BRIEF DESCRIPTION OF THE DRAWINGS
[0005] FIG. 1 illustrates an example enhanced log file;
[0006] FIG. 2 illustrates a block diagram of an example system for
enhancing log files;
[0007] FIG. 3 illustrates an example traditional log file;
[0008] FIG. 4 illustrates an example enhanced version of a state
machine based on the log file of FIG. 3;
[0009] FIG. 5 illustrates an example method embodiment; and
[0010] FIG. 6 illustrates an example system embodiment.
DETAILED DESCRIPTION
[0011] A system, method and computer-readable storage devices are
disclosed which visually enhance sequence diagrams to facilitate
visual inspection when diagrams include a large amount of
information, such as sequence diagrams automatically constructed
from log or trace files.
[0012] FIG. 1 illustrates an example enhanced log file 102 in an
example software tool 100 for graphical visualization of sequence
diagrams from structured log files. While most of the examples
presented herein are discussed in terms of a single log file, in
practically every instance the tools 100 can apply equally to
multiple related log files, such as the separate log file outputs
from multiple hardware and/or software components acting in
concert. Traditional sequence diagrams visualize interactions as
arrows and local activities as "activate" blocks (rectangles on the
life line of an entity). The tool 100 represents events from the
structured log files with graphical icons 106, 108 or arrows 104
specific to the event type, and supplemented by additional metadata
when needed. The additional metadata can include text in a popup,
tooltip, or rollover, sounds, video clips, more detailed or larger
graphical icons, an additional graphical emphasis on related events
or relationships such as a blinking icon, a wobbly icon, a
highlighted icon, and so forth. Thus, the tool 100 can render,
instead of a straight wall of text entries from the log file, a
graphically enhanced presentation of the data in the log file. The
graphical enhancements can demonstrate relationships between
collections of entries in the log file.
[0013] For example, the enhanced log file 102 of FIG. 1 visualizes
interactions of two entities. The first entity is a state machine.

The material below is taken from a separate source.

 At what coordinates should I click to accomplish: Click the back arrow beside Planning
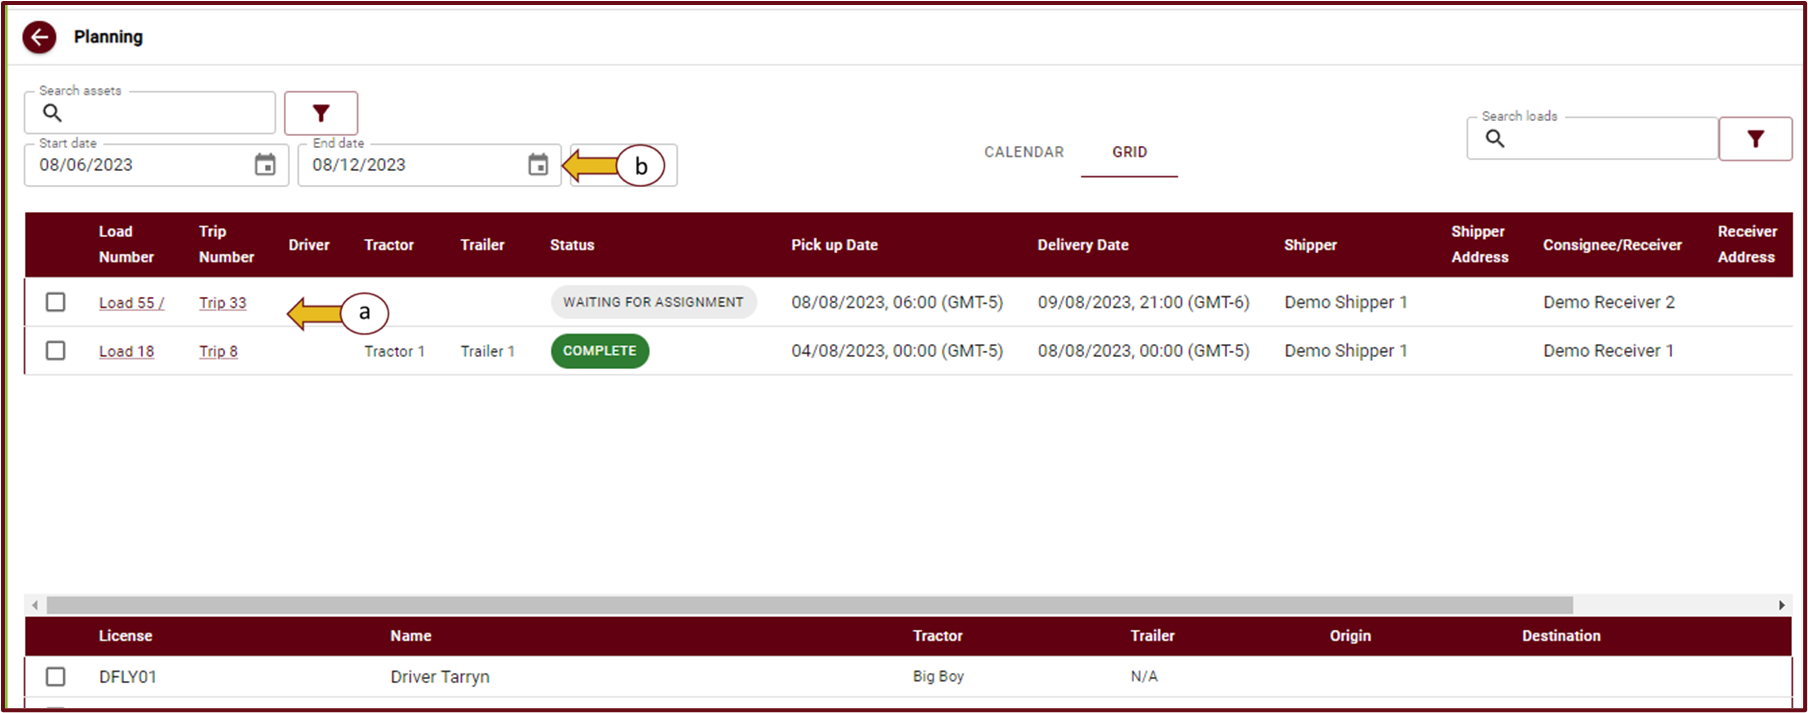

The first visible event is a triangle, identifying the birth of the
state machine. Below the birth of the state machine is an incoming
interaction with a thunderbolt-shaped icon, representing a state
machine event received by the state machine, which will cause a
transition to be taken. The next, larger circle represents the
event of leaving or entering a state of the state machine. Arrows
represent taken transitions. So in this example, the state machine
leaves the "start" state and enters the "wait_active" state due to
event "pm_go_active_ev". In taking the transition, the state
machine performs some additional actions, one of which is sending a
particular type of message (CAPI) to the second entity.
[0014] The second entity is not a state machine, but a thread. The
thread sends and receives various CAPI messages, but also it
initiates and completes an asynchronous connection, as indicated by
the icons with labels "connecting to . . . " and "connected to . .
. ". As shown, a user aware of the particular domain specific
notation used can quickly identify different type of events such as
state machines interactions, reception of state machine events,
sending/receiving CAPI messages, initiation/completion of
interactions.
[0015] FIG. 2 illustrates a block diagram of an example system 200
for enhancing log files with graphical elements. The system 200 can
include tool 100 as in FIG. 1 in the form of a log file viewer 204
or similar software application. The viewer 204 receives a
structured log file 202, whether loaded directly from a locally or
remotely stored file, or streamed over a network, for example. The
viewer can consult a templates database 206 for supported log file
types. The templates database 206 can define different
relationships and types of events to highlight, as well as rules
for recognizing the relationships and rules for enhancing the
presentation of the log file according to the various templates.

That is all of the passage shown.